Die Vertrauenswürdigkeit von ESG-Daten. Mehr "Meinung" als "Rating"?

Post by 
Tamara Close
Der Markt für ESG-Daten boomt. Je nachdem, welche Quelle man heranzieht, gibt es derzeit zwischen 125 und 600 Anbieter von ESG-Daten, Ratings und Rankings. Dies ist nicht überraschend, da die Investoren Millionen für ESG-Daten ausgegeben haben und voraussichtlich auch weiterhin ausgeben werden. Im Jahr 2019 gaben die Nutzer mehr als 600 Millionen Dollar aus, und einigen Quellen zufolge dürfte sich dieser Betrag im Jahr 2021 auf 1 Milliarde Dollar belaufen. [1] [2] [3]

ESG-Datenanbieter sind nicht alle gleich, und im Gegensatz zu Ratingagenturen verfügen ESG-Datenanbieter nicht über Methoden, die auch nur im Geringsten reguliert sind. Sie neigen dazu, ihre eigenen proprietären Rating- und Ranking-Methoden zu verwenden, und obwohl es Überschneidungen zwischen den Anbietern gibt, können sie unterschiedliche Quellen nutzen, um die zugrunde liegenden Rohdaten für dieselben ESG-Themen zu sammeln. Einige Anbieter machen ihre Methoden transparent, die meisten jedoch nicht.

Die Unterschiede in den Methoden und der Datenbeschaffung haben zu den viel diskutierten Unterschieden in den Bewertungen der Anbieter geführt, was dazu führt, dass die Korrelationen zwischen den ESG-Datenanbietern sehr gering sein können. In einer häufig zitierten Studie [4] liegen diese Korrelationen im Durchschnitt bei 0,60, was deutlich niedriger ist als die Korrelationen zwischen Ratingagenturen wie Moody's und S&P, die in der Regel nahe bei 0,99 liegen [5].

In Anbetracht der Unterschiede bei ESG-Ratings sollten Anleger diese besser als "Meinungen" zu ESG-Daten betrachten.
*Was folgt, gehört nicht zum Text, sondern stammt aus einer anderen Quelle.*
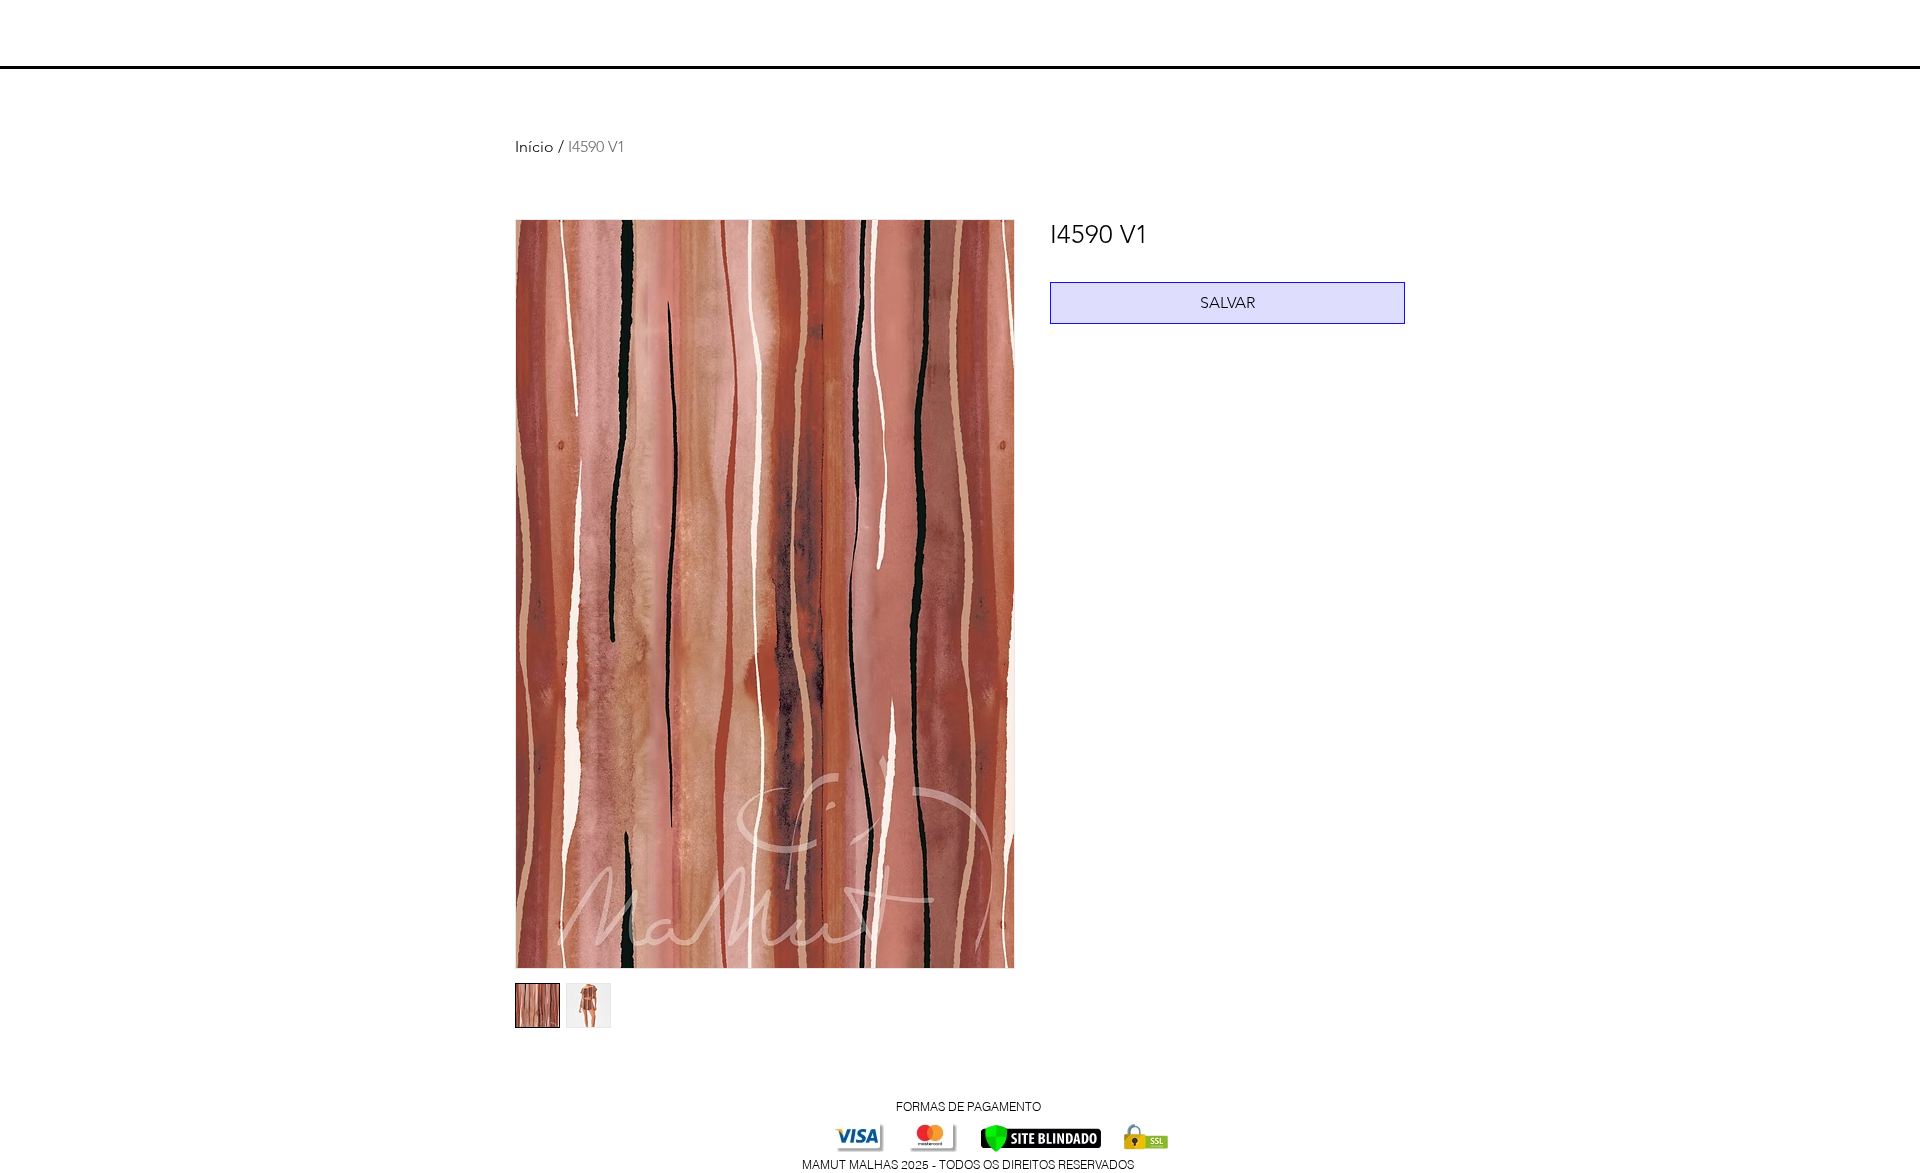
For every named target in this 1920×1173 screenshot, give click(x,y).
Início (534, 146)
In einer demnächst erscheinenden wissenschaftlichen Arbeit mit dem Titel "Inconsistencies in methodologies of ESG data providers and green bond standards" (Unstimmigkeiten in den Methoden von ESG-Datenanbietern und Standards für grüne Anleihen) stellen die Autoren Kim Schumacher und Tamara Close elf wesentliche Unstimmigkeiten zwischen verschiedenen ESG-Datenanbietern fest, die sich sowohl auf die Art des Datenanbieters als auch auf die zugrunde liegenden Methoden beziehen. Dazu gehören Unterschiede in der Definition von Wesentlichkeit, Normalisierungstechniken, Aggregation und Gewichtung, Verzerrung durch Survivorship Bias und fehlende Daten, Verwendung von Standards und Metriken, Erstellung von Benchmarking- und Peer Groups, Quellen und Zeitpunkt der Datenerhebung sowie verhaltens- und produktbasierte Bewertungsmethoden. Die Autoren zeigen dann auch auf, wie deutlich sich diese Unstimmigkeiten auf ein Anlageportfolio auswirken können. Dazu gehören eine mögliche Rosinenpickerei bei ESG-Ratings sowie Verzerrungen bei Faktoren, Geografie und Größe.

Die Verwendung von ESG-Daten als Input für einen Anlageprozess kann den Prozess stärken und eine breitere Perspektive für den Anlageprozess bieten, da sie die Bewertung der immateriellen Aspekte einer Anlage umfasst. Um jedoch Glaubwürdigkeit und Integrität zu gewährleisten, müssen ESG-Daten denselben Datenverwaltungsprozessen unterliegen wie andere wesentliche Anlagedaten. Dazu gehören die Validierung und die Überprüfung der Datenqualität.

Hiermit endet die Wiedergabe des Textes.